First, make sure you have uv installed:

curl -LsSf https://astral.sh/uv/install.sh | sh

Next, clone the DSPy and Arbor dependencies. We use slightly modified forks provided via the setup script:

bash setup_gepa_repo.sh

For GRPO Experiments Only

If you plan to run GRPO experiments, you must swap the default project configuration:

mv pyproject_grpo.toml pyproject.toml
uv sync --no-install-package flash-attn

Finally, sync your Python environment:

uv sync

Obtaining Experiment Data

We provide the data artifacts (e.g., prompts, experiment logs, etc.) as experiment_runs_data.tar.gz. Ensure that you have git-lfs installed to obtain the file while cloning.

To extract them, run:

tar -xvf experiment_runs_data.tar.gz

Configuring Experiments

All experiment configurations reside in scripts/experiment_configs.py.
The following parameters may be modified:

  1. BASE_EXPERIMENT_DIR: Directory containing the extracted data artifacts
  2. LM_CONFIGS: Language model configurations to use
  3. get_benchmarks: List of benchmarks to run
  4. get_optimizers: List of optimizer configurations (GEPA, MIPRO, GRPO, ablations, etc.)

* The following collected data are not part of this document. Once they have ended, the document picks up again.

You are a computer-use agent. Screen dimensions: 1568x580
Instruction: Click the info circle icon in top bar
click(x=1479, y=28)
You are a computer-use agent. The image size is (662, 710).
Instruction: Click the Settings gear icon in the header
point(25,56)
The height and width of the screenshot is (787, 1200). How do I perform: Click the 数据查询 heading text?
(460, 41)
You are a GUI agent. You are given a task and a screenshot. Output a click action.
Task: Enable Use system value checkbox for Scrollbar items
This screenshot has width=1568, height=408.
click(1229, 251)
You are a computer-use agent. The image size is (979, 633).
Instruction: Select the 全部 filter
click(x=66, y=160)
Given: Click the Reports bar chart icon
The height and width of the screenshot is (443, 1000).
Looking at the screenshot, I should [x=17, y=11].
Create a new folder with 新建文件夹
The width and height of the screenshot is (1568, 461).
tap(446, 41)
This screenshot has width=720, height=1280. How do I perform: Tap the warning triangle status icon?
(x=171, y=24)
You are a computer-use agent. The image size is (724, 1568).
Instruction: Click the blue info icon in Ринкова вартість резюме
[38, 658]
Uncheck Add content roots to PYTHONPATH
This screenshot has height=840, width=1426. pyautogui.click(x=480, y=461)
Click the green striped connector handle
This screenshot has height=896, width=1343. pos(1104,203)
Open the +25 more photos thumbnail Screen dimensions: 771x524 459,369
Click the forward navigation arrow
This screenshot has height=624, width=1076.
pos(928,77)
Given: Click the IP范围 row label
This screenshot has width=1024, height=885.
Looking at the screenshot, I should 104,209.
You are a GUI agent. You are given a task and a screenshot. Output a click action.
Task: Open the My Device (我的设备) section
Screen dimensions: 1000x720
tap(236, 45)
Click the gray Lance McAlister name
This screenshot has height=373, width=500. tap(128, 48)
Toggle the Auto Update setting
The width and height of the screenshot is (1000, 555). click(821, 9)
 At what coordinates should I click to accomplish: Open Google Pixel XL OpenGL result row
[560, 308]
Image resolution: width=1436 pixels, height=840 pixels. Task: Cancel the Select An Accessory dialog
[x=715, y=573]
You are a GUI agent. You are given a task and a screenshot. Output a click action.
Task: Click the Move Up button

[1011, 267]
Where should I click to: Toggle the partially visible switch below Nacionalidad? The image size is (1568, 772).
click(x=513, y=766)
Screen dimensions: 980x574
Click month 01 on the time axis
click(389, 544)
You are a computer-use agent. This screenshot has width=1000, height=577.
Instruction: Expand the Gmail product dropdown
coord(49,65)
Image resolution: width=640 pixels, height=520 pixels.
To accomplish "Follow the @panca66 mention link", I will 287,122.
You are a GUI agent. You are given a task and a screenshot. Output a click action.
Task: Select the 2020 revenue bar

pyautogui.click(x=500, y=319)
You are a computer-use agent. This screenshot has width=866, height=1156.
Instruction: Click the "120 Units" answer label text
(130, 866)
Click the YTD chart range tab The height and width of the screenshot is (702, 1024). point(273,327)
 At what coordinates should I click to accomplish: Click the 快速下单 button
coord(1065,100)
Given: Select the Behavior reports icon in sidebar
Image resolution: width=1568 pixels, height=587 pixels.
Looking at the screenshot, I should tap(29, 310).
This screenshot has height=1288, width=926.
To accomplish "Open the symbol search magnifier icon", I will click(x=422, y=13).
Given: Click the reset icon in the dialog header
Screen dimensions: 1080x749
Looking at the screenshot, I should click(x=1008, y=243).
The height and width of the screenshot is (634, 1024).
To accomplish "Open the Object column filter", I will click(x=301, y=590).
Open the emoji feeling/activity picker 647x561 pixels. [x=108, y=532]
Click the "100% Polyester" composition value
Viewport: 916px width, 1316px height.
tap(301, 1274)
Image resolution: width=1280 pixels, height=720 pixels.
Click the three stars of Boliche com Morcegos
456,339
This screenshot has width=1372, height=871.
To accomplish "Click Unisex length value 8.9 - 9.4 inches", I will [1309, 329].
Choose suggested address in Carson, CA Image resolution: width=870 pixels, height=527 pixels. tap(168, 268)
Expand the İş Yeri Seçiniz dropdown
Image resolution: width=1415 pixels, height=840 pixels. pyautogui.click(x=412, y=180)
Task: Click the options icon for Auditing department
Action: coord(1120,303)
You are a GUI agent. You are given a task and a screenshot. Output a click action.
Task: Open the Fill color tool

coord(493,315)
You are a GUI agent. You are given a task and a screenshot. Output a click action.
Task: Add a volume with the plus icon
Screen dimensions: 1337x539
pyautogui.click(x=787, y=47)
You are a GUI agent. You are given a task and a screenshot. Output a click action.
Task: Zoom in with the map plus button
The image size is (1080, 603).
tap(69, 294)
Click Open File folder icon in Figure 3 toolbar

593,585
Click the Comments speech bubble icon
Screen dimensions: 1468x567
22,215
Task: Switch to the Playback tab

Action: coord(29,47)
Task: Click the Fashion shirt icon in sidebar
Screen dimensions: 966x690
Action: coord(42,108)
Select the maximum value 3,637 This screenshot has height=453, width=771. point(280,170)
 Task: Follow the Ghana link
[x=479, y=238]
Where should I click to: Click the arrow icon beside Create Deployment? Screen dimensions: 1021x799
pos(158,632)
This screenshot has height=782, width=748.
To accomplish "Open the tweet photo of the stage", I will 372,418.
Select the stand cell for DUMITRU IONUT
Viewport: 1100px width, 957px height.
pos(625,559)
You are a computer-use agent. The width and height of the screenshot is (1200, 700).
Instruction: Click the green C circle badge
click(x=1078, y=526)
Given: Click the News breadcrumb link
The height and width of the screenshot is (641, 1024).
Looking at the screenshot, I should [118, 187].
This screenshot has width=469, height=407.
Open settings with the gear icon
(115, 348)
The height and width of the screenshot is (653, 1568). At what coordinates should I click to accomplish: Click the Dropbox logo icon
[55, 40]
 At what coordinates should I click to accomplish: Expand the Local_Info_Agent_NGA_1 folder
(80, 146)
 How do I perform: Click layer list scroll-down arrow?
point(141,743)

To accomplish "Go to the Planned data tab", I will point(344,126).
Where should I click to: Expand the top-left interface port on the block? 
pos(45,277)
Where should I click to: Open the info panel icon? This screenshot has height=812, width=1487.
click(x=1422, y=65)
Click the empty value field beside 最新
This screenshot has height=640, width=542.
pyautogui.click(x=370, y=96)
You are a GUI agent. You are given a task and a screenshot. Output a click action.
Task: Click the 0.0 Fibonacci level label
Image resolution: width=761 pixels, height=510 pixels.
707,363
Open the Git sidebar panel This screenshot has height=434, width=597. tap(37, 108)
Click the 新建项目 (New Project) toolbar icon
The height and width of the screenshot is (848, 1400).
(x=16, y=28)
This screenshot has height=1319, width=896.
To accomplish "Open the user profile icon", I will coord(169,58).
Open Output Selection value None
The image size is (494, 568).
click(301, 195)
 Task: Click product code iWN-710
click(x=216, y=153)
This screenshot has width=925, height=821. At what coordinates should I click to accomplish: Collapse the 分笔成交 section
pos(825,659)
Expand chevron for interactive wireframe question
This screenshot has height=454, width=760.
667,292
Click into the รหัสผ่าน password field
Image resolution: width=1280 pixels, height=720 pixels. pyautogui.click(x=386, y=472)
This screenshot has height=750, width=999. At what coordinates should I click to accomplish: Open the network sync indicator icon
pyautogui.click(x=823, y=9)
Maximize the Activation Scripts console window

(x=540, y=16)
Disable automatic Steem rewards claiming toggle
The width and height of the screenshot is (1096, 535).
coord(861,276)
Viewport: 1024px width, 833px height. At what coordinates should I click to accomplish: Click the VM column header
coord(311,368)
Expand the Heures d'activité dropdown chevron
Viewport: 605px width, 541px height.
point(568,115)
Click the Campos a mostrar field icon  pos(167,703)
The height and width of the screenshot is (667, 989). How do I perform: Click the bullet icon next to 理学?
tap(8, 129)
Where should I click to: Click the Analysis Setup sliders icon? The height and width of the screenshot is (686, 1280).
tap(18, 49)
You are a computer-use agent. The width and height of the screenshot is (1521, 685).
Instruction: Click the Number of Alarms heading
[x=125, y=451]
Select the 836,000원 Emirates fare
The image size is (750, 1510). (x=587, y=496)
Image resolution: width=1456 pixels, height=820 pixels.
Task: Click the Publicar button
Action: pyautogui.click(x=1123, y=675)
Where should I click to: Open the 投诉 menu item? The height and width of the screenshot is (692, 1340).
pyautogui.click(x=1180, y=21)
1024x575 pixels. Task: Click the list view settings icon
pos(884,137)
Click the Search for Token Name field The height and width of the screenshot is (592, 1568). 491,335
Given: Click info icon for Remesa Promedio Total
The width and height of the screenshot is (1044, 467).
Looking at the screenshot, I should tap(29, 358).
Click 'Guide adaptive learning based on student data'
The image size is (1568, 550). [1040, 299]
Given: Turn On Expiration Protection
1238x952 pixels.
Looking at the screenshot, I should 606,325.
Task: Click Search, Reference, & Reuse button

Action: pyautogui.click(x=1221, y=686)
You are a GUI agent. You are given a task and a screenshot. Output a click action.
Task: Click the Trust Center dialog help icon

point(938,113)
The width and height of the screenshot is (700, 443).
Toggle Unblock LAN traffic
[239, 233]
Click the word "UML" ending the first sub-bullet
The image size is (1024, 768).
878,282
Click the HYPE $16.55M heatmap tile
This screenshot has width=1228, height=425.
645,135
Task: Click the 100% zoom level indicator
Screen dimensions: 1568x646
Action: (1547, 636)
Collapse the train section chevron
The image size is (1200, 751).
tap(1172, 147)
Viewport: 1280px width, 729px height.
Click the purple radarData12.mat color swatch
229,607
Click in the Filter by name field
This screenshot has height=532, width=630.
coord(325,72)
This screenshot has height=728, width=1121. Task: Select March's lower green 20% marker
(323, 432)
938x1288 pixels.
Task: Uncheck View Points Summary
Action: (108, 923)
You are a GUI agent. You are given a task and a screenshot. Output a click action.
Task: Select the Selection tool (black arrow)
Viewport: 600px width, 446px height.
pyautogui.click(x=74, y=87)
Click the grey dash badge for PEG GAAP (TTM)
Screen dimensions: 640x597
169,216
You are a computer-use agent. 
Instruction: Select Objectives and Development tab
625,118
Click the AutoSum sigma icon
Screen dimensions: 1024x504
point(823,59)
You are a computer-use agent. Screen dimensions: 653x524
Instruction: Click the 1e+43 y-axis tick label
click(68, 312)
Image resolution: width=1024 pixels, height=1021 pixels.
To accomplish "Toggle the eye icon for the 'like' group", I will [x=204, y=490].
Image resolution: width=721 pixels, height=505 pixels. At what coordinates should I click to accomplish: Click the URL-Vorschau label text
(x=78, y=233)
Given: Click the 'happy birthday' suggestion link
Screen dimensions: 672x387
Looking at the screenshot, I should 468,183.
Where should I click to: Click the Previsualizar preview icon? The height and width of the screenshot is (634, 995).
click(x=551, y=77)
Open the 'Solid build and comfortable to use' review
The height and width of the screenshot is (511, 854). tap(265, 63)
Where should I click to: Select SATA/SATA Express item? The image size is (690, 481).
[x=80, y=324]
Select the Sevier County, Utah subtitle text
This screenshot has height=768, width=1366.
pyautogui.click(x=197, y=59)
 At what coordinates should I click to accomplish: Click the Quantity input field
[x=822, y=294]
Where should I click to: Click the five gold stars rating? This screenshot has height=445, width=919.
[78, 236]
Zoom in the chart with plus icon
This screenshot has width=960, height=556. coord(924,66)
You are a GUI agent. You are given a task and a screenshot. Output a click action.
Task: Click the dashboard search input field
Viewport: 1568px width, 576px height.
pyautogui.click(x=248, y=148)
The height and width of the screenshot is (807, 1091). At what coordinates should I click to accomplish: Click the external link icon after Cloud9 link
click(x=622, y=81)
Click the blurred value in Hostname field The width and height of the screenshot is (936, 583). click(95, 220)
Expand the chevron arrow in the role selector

Generating Experiment Commands

After configuring experiments, generate executable commands to run each experiment via:

uv run python -m scripts.generate_launch_commands > launch_commands

This will create a launch_commands file containing all shell commands needed to launch each experiment.


Executing the Commands

Commands must be executed in an environment where both OPENAI_API_KEY and WANDB_API_KEY are set.

  • Arbor is used for local inference and GRPO training.
  • For GPU setups, refer to the .yaml files in gepa_artifact/utils/arbor.

Visualizing Results

Once all experiment commands have finished (or if you use the provided data artifacts, simply after extracting them), result logs will appear under experiment_runs_data/.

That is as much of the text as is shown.